:: GOAL ::
Please quote each of the records below word for word, leaving out the pictures.

[START]

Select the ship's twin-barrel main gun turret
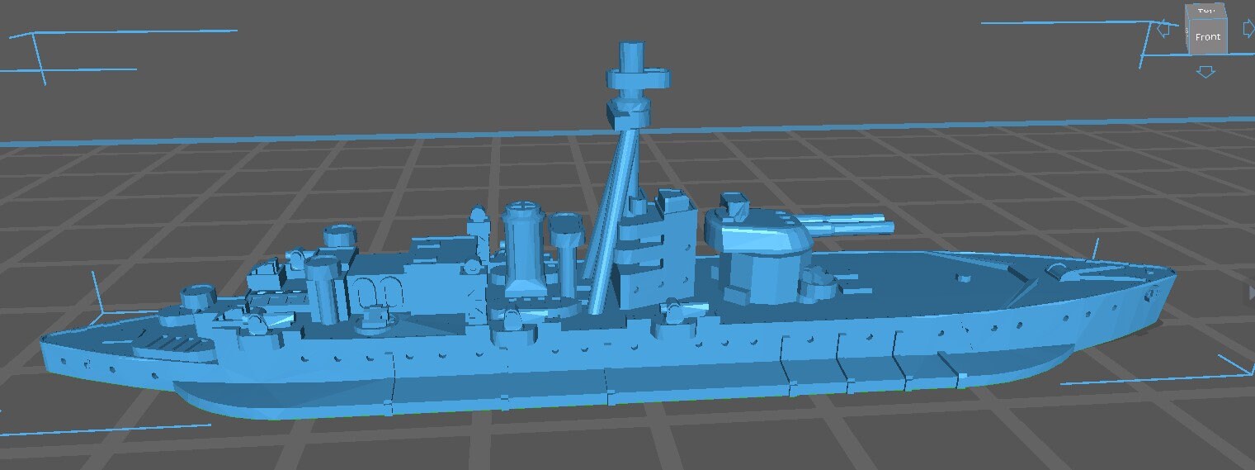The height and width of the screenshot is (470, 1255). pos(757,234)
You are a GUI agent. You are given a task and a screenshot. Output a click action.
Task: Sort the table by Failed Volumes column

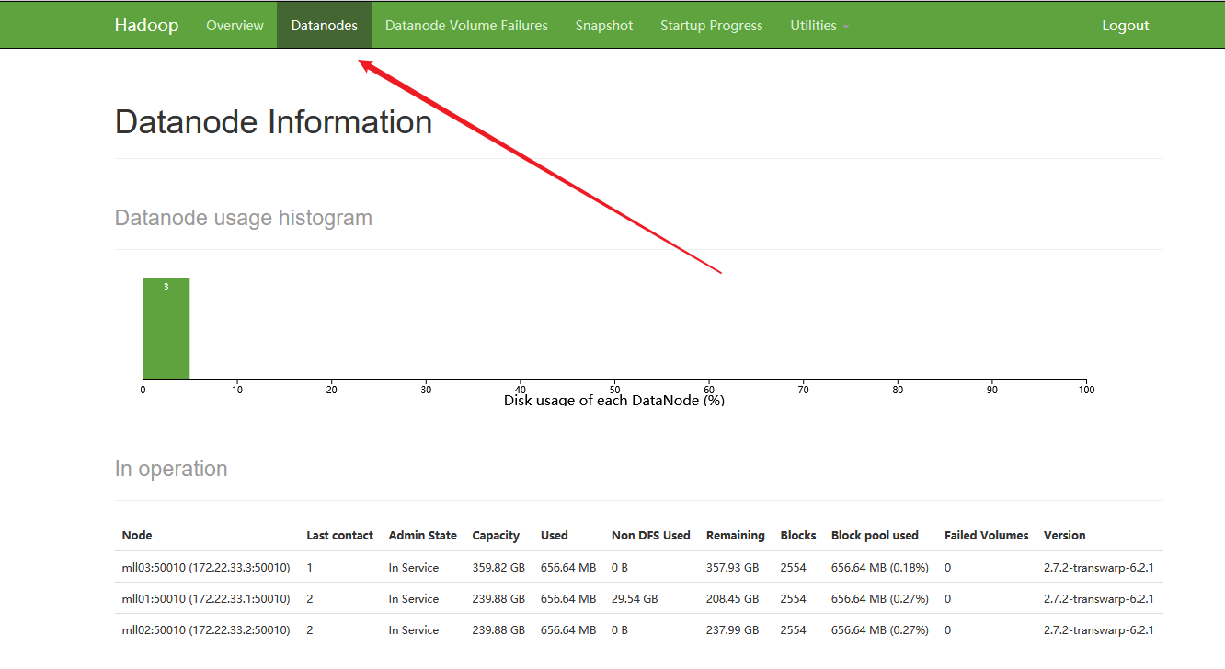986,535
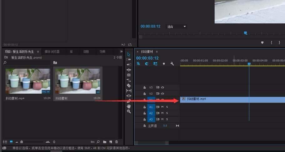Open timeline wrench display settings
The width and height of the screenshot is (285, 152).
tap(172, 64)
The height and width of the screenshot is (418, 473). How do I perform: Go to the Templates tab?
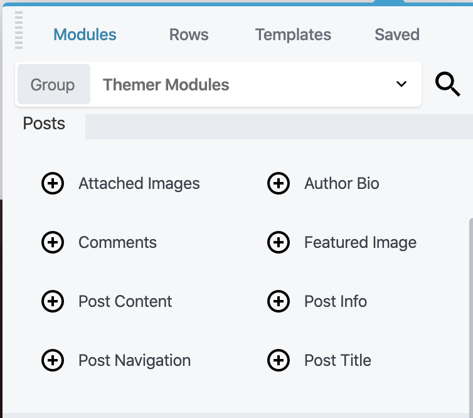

[END]

:: ANSWER TO THIS TASK ::
Select the ship's twin-barrel main gun turret
The height and width of the screenshot is (470, 1255). pos(757,234)
You are a GUI agent. You are given a task and a screenshot. Output a click action.
Task: Sort the table by Failed Volumes column

986,535
Open timeline wrench display settings
The width and height of the screenshot is (285, 152).
tap(172, 64)
The height and width of the screenshot is (418, 473). How do I perform: Go to the Templates tab?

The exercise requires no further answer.